Flogging Molly might be famous for its Green 17 tour, a winter/spring road trip that leads up to St. Patrick’s Day.
But the Irish-and-punk-rooted band doesn’t need a looming holiday to get in the spirit of things on the road.
“We pretty much consider every day in Flogging Molly (to be) St. Patrick’s Day,” bassist Nathan Maxwell said. “The truth is that every single night, every single performance is a celebration.

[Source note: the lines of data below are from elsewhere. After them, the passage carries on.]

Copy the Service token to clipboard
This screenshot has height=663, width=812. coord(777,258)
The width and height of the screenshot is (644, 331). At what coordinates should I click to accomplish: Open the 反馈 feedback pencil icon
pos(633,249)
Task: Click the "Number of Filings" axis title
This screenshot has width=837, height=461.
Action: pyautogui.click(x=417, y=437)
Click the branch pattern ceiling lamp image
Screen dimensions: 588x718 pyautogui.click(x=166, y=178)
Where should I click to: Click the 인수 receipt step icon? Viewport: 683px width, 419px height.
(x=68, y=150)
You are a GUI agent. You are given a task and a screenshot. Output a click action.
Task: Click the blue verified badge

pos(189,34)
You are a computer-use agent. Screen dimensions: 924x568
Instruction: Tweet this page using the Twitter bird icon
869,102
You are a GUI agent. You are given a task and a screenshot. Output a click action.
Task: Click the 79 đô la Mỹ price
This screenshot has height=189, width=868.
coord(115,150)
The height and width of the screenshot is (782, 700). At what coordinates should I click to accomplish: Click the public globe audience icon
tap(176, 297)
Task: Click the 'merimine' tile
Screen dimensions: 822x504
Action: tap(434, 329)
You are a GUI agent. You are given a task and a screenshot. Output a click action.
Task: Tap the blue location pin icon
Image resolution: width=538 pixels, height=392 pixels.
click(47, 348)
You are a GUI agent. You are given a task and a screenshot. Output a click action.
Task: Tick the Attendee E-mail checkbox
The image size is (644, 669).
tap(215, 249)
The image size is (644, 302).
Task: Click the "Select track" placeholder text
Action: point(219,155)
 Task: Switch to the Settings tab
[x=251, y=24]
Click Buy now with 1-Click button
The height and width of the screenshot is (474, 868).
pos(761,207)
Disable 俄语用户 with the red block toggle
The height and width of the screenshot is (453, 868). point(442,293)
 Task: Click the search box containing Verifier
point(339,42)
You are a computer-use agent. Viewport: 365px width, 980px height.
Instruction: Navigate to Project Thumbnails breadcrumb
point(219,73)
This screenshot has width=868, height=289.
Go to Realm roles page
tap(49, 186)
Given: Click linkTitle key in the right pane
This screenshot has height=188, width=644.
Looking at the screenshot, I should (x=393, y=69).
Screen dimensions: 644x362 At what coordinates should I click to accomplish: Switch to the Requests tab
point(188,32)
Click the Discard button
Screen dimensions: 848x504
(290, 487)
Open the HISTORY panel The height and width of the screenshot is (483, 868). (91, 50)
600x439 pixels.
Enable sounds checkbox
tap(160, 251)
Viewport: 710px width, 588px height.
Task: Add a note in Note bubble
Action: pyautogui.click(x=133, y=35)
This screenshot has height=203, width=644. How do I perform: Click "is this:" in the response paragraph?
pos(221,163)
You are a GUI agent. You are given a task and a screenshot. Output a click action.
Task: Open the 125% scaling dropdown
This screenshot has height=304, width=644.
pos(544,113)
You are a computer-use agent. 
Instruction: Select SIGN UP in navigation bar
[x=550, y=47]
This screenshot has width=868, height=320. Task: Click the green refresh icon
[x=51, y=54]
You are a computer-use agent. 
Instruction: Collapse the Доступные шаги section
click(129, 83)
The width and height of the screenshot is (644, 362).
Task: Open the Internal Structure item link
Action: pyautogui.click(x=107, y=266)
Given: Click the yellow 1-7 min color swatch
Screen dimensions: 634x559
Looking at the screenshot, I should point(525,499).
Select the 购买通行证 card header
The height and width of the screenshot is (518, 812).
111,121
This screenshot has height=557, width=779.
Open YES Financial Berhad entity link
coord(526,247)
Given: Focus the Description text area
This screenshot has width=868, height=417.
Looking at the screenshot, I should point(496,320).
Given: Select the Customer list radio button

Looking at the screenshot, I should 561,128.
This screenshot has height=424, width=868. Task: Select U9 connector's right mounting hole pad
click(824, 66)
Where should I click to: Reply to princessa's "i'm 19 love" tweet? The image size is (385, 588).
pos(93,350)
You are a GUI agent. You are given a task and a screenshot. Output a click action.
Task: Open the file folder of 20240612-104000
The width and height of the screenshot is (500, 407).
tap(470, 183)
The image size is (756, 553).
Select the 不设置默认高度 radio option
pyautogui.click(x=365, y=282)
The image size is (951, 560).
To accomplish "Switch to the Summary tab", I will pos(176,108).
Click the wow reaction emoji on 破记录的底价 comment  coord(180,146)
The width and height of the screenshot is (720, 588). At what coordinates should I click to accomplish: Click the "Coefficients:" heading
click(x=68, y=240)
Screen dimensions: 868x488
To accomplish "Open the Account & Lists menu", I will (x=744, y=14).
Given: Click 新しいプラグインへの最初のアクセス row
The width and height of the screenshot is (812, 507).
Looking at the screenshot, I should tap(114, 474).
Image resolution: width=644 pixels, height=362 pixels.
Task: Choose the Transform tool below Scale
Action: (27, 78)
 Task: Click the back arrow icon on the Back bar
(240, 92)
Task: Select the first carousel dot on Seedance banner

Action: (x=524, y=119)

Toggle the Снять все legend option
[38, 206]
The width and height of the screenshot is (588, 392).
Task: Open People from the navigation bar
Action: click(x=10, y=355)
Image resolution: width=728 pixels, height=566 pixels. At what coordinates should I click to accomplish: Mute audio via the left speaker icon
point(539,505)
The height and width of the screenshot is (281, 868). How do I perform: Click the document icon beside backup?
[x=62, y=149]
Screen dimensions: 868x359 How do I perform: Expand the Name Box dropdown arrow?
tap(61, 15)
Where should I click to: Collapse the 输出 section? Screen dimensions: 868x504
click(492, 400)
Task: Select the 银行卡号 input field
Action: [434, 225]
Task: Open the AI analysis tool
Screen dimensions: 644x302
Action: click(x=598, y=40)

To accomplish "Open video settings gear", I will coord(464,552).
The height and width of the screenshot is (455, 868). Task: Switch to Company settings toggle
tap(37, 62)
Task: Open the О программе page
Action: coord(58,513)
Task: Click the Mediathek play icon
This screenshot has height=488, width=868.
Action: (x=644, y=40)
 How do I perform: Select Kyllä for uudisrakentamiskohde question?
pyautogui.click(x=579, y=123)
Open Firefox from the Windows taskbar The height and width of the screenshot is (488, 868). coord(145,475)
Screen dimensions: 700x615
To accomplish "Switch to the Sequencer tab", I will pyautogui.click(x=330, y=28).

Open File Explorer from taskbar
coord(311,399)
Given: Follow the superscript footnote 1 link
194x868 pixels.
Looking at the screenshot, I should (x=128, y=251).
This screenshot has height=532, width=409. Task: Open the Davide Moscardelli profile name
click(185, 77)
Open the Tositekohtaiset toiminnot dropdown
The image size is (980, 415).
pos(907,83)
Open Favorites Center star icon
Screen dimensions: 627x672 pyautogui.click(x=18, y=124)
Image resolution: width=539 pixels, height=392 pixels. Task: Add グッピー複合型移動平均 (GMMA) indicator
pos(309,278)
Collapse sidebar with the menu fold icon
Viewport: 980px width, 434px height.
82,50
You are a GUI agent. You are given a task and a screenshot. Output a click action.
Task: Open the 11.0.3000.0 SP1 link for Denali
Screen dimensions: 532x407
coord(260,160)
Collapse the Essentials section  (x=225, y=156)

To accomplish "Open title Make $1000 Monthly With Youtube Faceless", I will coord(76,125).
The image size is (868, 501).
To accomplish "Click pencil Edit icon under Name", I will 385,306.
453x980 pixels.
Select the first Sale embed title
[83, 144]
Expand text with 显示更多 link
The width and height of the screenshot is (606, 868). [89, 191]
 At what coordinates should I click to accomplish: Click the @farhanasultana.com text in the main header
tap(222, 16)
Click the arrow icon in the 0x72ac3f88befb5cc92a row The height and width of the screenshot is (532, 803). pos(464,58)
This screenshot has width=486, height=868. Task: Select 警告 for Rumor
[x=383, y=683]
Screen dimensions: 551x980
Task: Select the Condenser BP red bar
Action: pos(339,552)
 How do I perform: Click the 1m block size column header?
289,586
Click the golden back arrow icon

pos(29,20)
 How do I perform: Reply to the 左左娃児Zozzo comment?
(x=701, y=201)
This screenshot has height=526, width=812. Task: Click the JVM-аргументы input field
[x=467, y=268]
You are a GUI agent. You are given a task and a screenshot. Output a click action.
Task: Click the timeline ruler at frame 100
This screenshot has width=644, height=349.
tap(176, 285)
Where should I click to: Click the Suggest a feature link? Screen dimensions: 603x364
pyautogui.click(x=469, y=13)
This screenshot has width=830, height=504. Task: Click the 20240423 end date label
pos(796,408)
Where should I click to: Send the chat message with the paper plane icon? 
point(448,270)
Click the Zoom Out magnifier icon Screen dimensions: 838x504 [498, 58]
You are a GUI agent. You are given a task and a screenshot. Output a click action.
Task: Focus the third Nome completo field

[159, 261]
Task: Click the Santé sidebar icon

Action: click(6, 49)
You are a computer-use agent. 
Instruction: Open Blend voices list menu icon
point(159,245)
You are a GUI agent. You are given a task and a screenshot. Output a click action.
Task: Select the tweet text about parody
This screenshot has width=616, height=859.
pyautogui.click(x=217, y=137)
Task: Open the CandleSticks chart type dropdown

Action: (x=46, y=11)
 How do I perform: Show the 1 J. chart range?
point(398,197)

And we give it all we’ve got.”
It’s been about three years since the band has released any new material, but the audience at this summer’s Green 17 tour will see an end to that drought.
Flogging Molly’s new CD, “Speed of Darkness,” will be released May 31 and offers several new songs.
“This will be the fourth Green 17 tour after ‘Float,’” Maxwell said, mentioning the group’s most recent studio CD, released in 2008. “It’s definitely time for new material.”
The new album was written in Detroit, where Dave King (the group’s frontman and chief songwriter) and his wife, fiddler Bridget Regan, live.
The rest of the band — accordion player Matt Hensley, guitarist Dennis Casey, mandolin/banjo player Bob Schmidt, drummer George Schwindt and Maxwell — went to the Motor City last fall to write songs for the CD with the couple.
Maxwell said the setting had a big impact on the music.
“The very nature of what Detroit is as a city and what it has gone through … is pretty profound for us,” he said. “We felt a really strong connection and a sense of inspiration from that.”
Songs on the new release deal with the recession and hard times people have faced over the past few years, but the new CD isn’t meant to be depressing, Maxwell said.
“When you’re there and you meet the people (of Detroit), the sense of perseverance and the sense of hope through the tribulation, you can feel it,” Maxwell said. “I think the album is more about solutions and inspiration rather than about pointing out a narrative on wow, look how (messed up) everything is.”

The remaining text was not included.